The choice of photographic equipment is a personal matter and is based
on individual preferences; experience and brand loyalties and this checklist
should serve only as a guide. The courses are designed to allow use of any type of camera from a compact to large format.

Whether you are working digitally or with film, a workshop or tour will be
relevant to both mediums, however photographers working digitally are likely to
benefit more from the accelerated learning that the technology has enabled. The
ability to preview images in real time and have instant feedback and to
participate in evening critique sessions are some of the advantages of working
in a digital environment.

Cameras – one body or two? On a tour it makes sense to have some sort of backup
should your main camera fail. Your backup camera may be a film body where your
primary camera is digital.

Lenses – wide-angle, telephoto, macro? Depending on the tour and intended
subject matter, it’s good to have your bases covered by carrying a range of zoom
lenses such as a 24-70mm, 70-200mm and perhaps a 100mm Macro lens. These three lenses could cover the vast majority of photographic subjects encountered on a
tour and if wildlife photography were envisaged, something a bit longer between
300mm-500mm would be recommended.

In addition to your chosen camera and lenses we recommend you bring the following:

Camera rucksack – we recommend that you use a specially designed camera rucksack to obtain full protection for your equipment. A rucksack type is most desirable as
it distributes the weight between your
shoulders and hips and is designed for use in wild places. Some of these bags feature an
all weather cover giving protection against rain and snow, if your bag does not feature this we recommend that you purchase a separate waterproof rucksack cover appropriate for the size of your camera bag.
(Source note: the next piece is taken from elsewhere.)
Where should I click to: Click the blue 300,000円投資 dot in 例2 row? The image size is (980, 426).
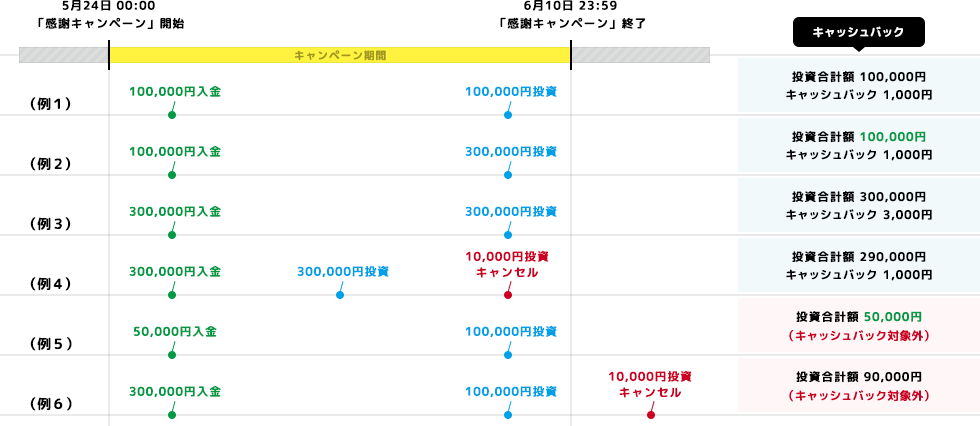(x=508, y=175)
Tripod – not only useful for steadying the camera for long exposures or close-up work but also essential accurate framing and composition of landscape images.

Neutral density graduated filters and polariser

 

Cable release – mechanical or electronic remote to avoid shake on long exposures

Spot meter (recommended for accurate assessment of contrast range when using graduated filters)

Exposure meter – if you have a manual camera such as a Fuji GX617 or a view
camera, make sure to pack an exposure meter together with a spare battery.

Flash unit – a flash is invaluable for ‘fill-in’ of foreground shadow areas.

Lens cloth

Camera and flash unit manual – these are a mine of information to allow you get full control of your equipment

Waterproof cover for your camera and lenses – this doesn’t have to be any more fancy than a plastic bag and some elastic bands

Digital users

Sufficient memory cards for the whole tour and a suitable card storage facility

Backup storage device

Neutral density filters (particularly for digital users for achieving long exposures despite high native ISO but also useful for film users)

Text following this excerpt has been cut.